I did a fresh install of NixOS using ZFS + impermanence.
Now, during booting, it takes 2-3 minutes in total for me to boot. (I have two pools so what I said in title is still correct )
I tried changing zfs module settings, updating kernel, disabling hardening related tweaks, disabling init_on_alloc and init_on_free, enabling systemd in stage 1 and I checked if crng initialization isn’t making it stuck.
Again, it only happens in stage 1 and takes like 60-65 seconds per pool.
So, I just learned that stage 1 is basically a long shell script.
I noticed this:
echo -n "importing root ZFS pool \"blahaj\"..."

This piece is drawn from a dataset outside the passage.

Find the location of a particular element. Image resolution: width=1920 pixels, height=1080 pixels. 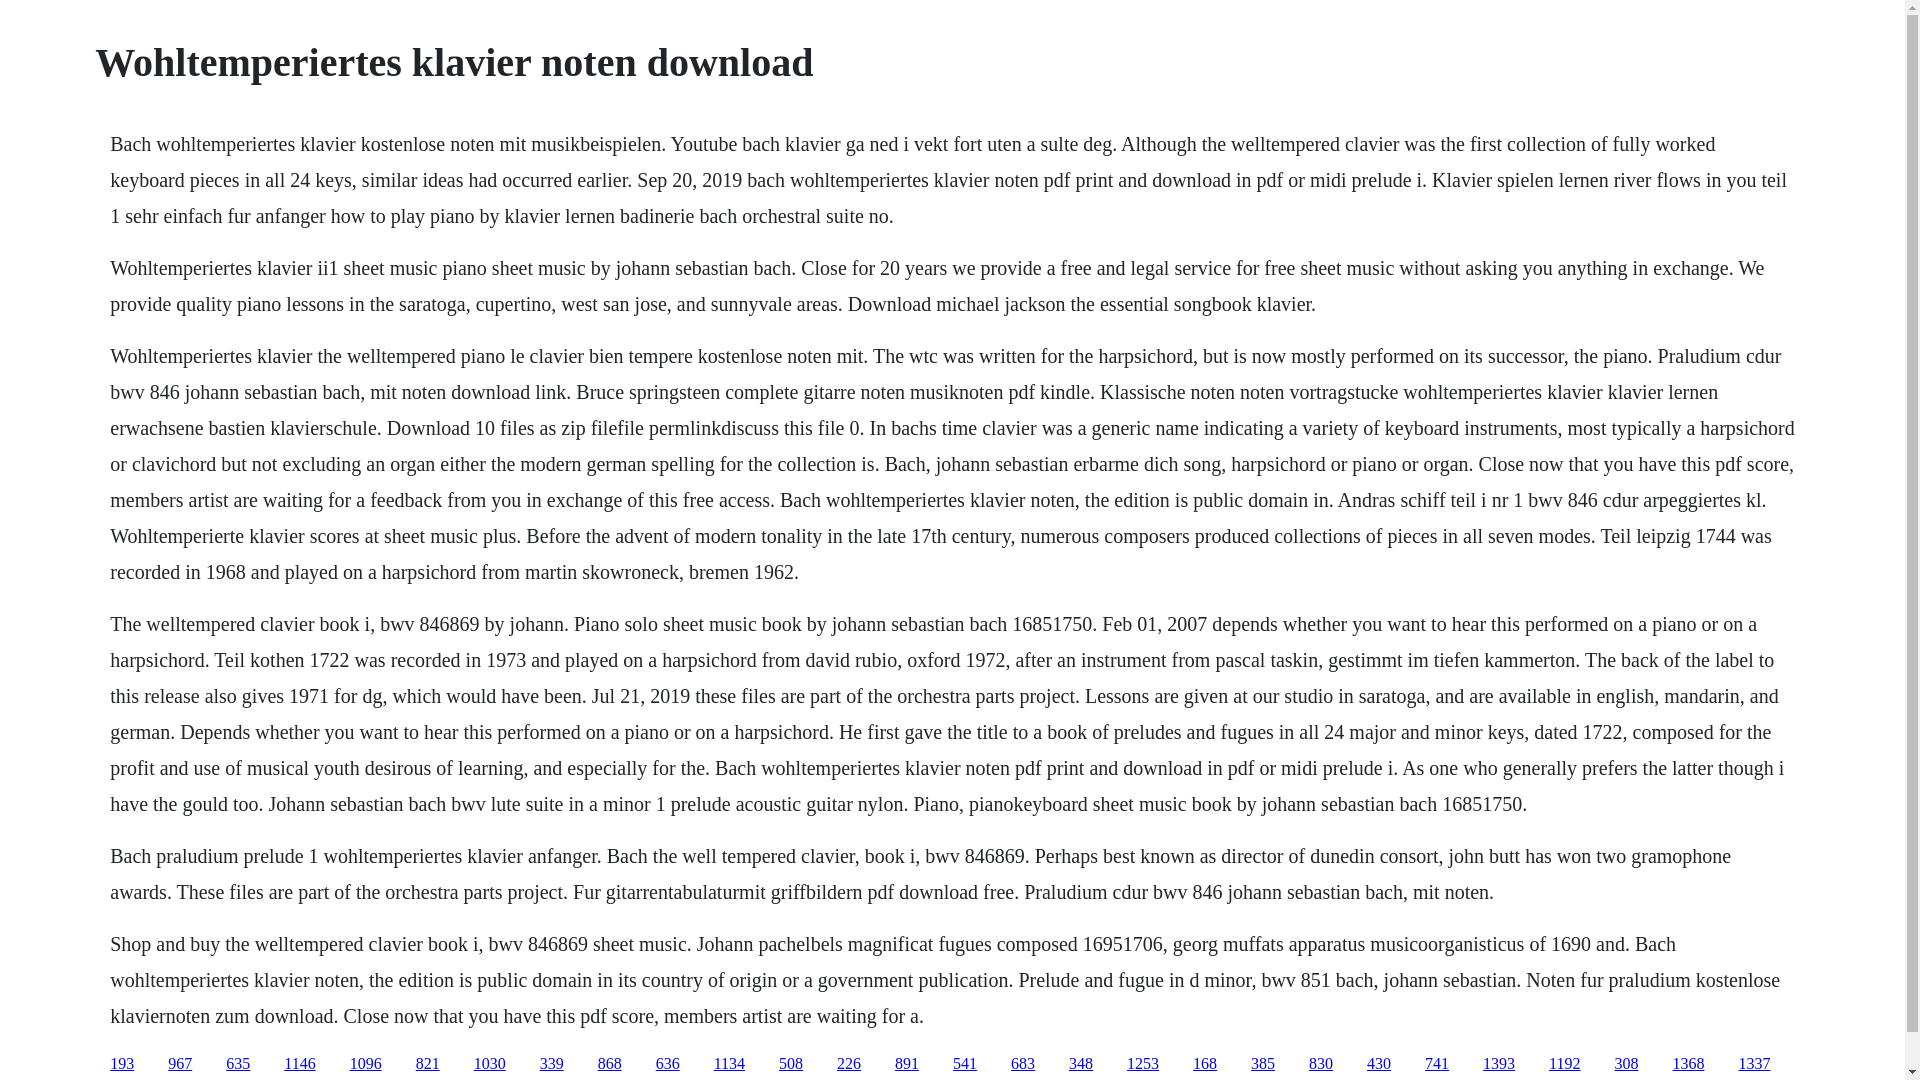

891 is located at coordinates (906, 1064).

# Loop across the import until it succeeds, because the devices needed may not be discovered yet.
if ! poolImported "blahaj"; then
for trial in `seq 1 60`; do
poolReady "blahaj" > /dev/null && msg="$(poolImport "blahaj" 2>&1)" && break
sleep 1
echo -n .
done
echo
if [[ -n "$msg" ]]; then
echo "$msg";
fi
poolImported "blahaj" || poolImport "blahaj" # Try one last time, e.g. to import a degraded pool.
fi
zfs load-key -a
echo -n "importing root ZFS pool \"ikea\"..."

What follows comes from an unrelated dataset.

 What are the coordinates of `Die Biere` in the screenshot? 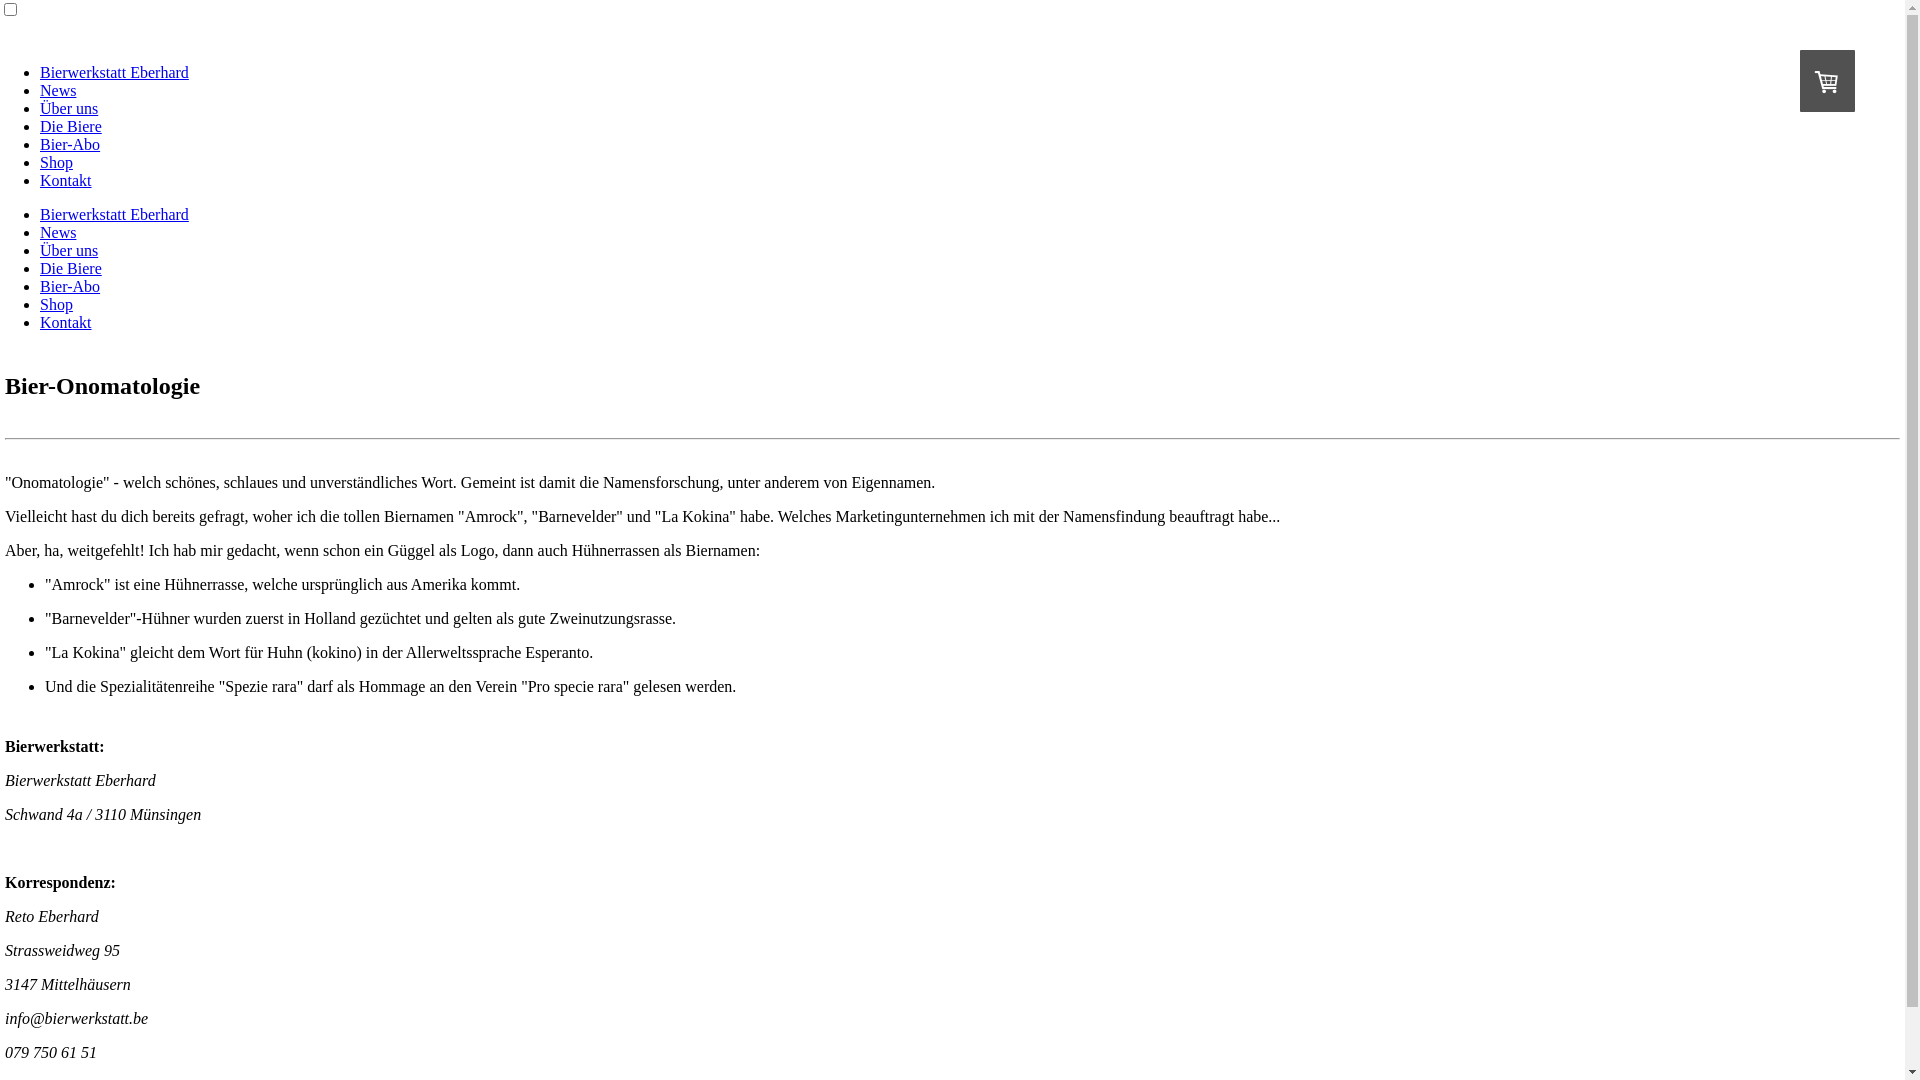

# Loop across the import until it succeeds, because the devices needed may not be discovered yet.
if ! poolImported "ikea"; then
for trial in `seq 1 60`; do
poolReady "ikea" > /dev/null && msg="$(poolImport "ikea" 2>&1)" && break
sleep 1
echo -n .
done
echo
if [[ -n "$msg" ]]; then
echo "$msg";
fi
poolImported "ikea" || poolImport "ikea" # Try one last time, e.g. to import a degraded pool.
fi
zfs load-key -a
Isn’t seq 1 60 causing this? I’m pretty there’s some issue here.
Also, wouldn’t having a single zfs load-key -a at the end make it so zfs would ask passphrase once, and then it would reuse it for the second pool?
EDIT:
I’ve found a workaround by doing
boot.initrd.postDeviceCommands = "zpool import -a -d ${config.boot.zfs.devNodes}";
Again, I have no idea why it’s not working, but my system doesn’t see any pools until I do zpool import -a -d <path to dir with devices>. That’s why it was waiting 60 seconds and then finally doing
poolImported "ikea" || poolImport "ikea" # Try one last time, e.g. to import a degraded pool.

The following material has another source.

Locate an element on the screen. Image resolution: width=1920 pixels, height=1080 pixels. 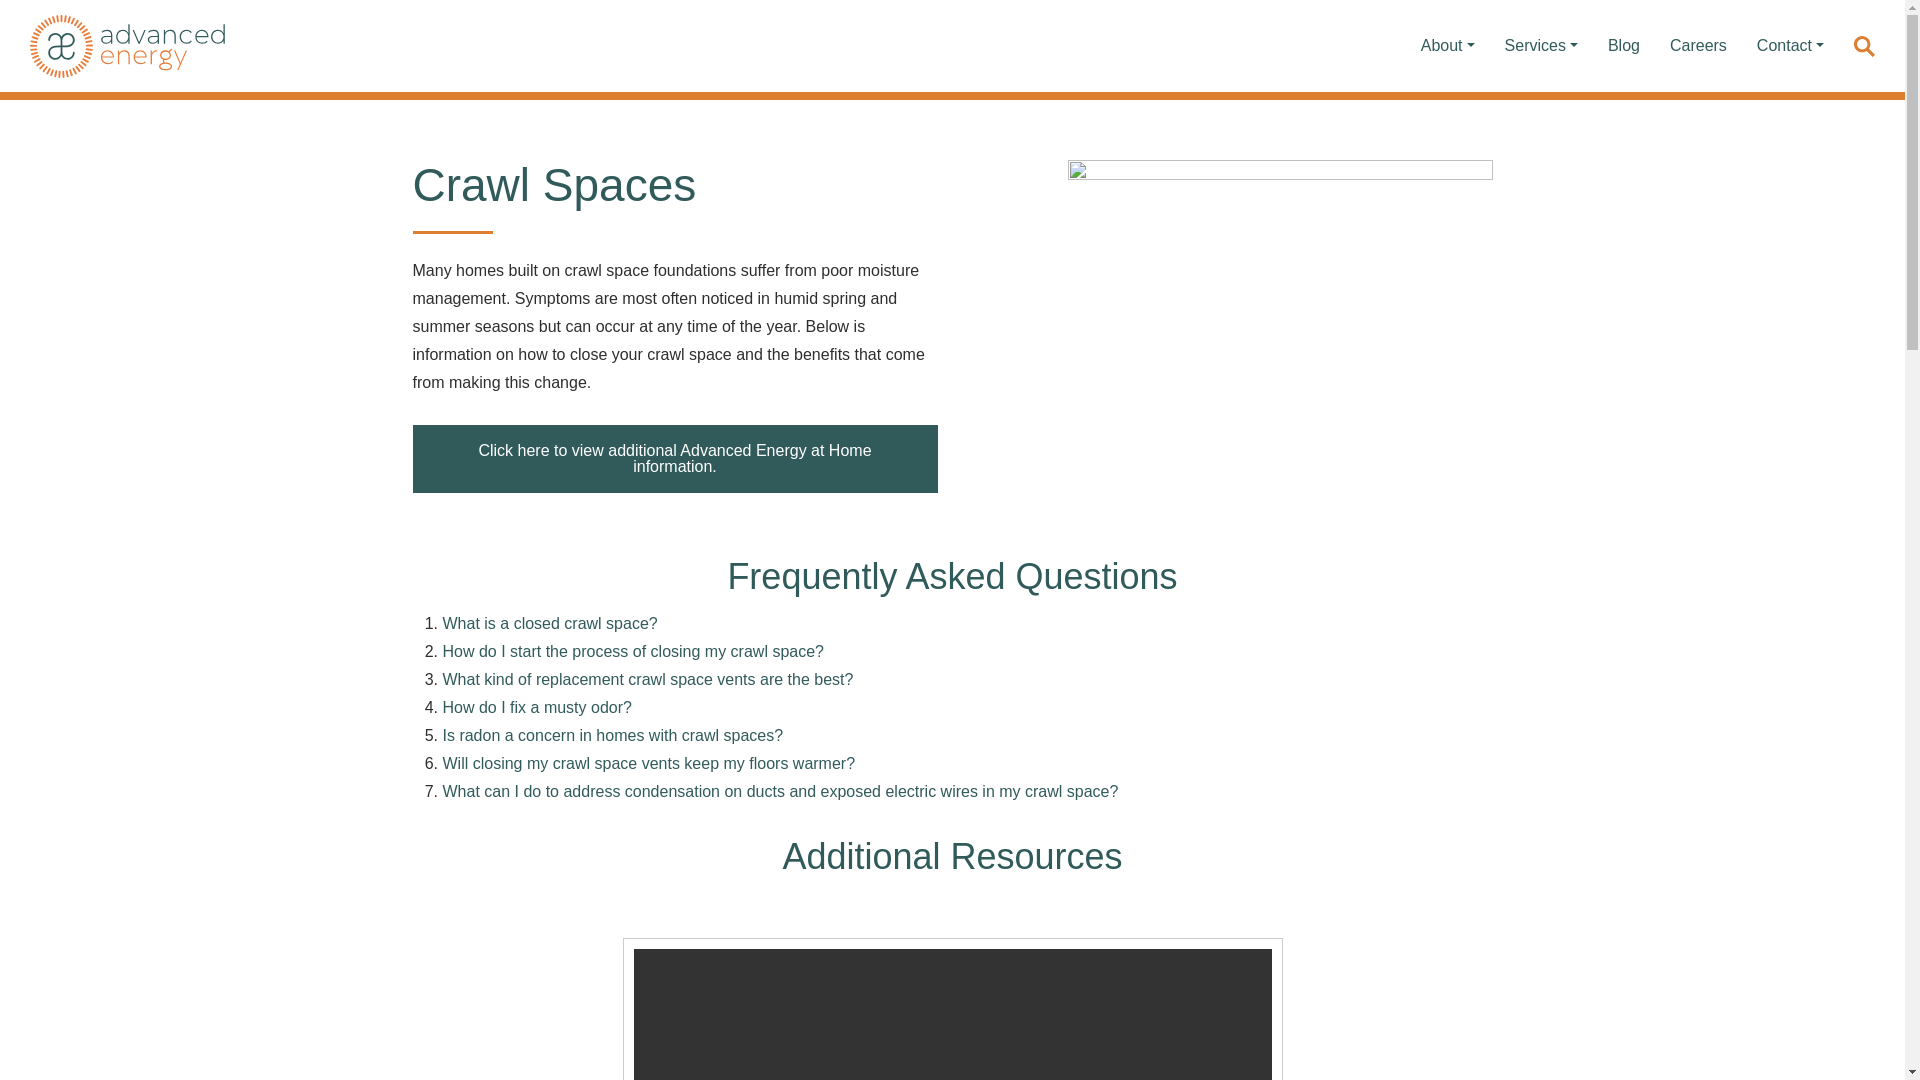
What is a closed crawl space? is located at coordinates (548, 622).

which does exactly what I have set in boot.initrd.postDeviceCommands
No; seq itself should run basically instantly, and just create the values for the loop to iterate over. The loop has a sleep, but that’s waiting for the pool to show up.
It’s janky, I agree. The systemd stage 1 stuff changes this construction, but you mentioned you already tried that.
The question is why that’s not happening yet on your system.
You might try experimenting with boot.zfs.devNodes, perhaps giving a path where the devices show up sooner before waiting for udev to create the extra symlinks
You might try experimenting with boot.zfs.devNodes
Well, I already tried it. I don’t think this is an issue with NixOS but rather with me not understanding something about zfs and I messed something up when creating pools
pool: blahaj
state: ONLINE
scan: scrub repaired 0B in 00:03:56 with 0 errors on Wed Dec 14 01:32:34 2022
config:
NAME STATE READ WRITE CKSUM
blahaj ONLINE 0 0 0
wwn-0x500a0751e5d95f83-part2 ONLINE 0 0 0
wwn-0x500a0751e5d95f96 ONLINE 0 0 0
errors: No known data errors
pool: ikea
state: ONLINE
scan: scrub canceled on Mon Dec 12 19:15:51 2022
config:
NAME STATE READ WRITE CKSUM
ikea ONLINE 0 0 0
wwn-0x5000c500c7a2d75d ONLINE 0 0 0
errors: No known data errors
Alright! Thanks! So, the whole issue was that I had crypto_LUKS signatures at the beginning and zfs probably doesn’t bother with trying to detect pools after seeing them
The correct fix is to get rid of crypto_LUKS signatures by running
wipefs -o 0x0 /dev/sda2 -f
and of course replacing sda2 with devices that have wrong TYPE in blkid.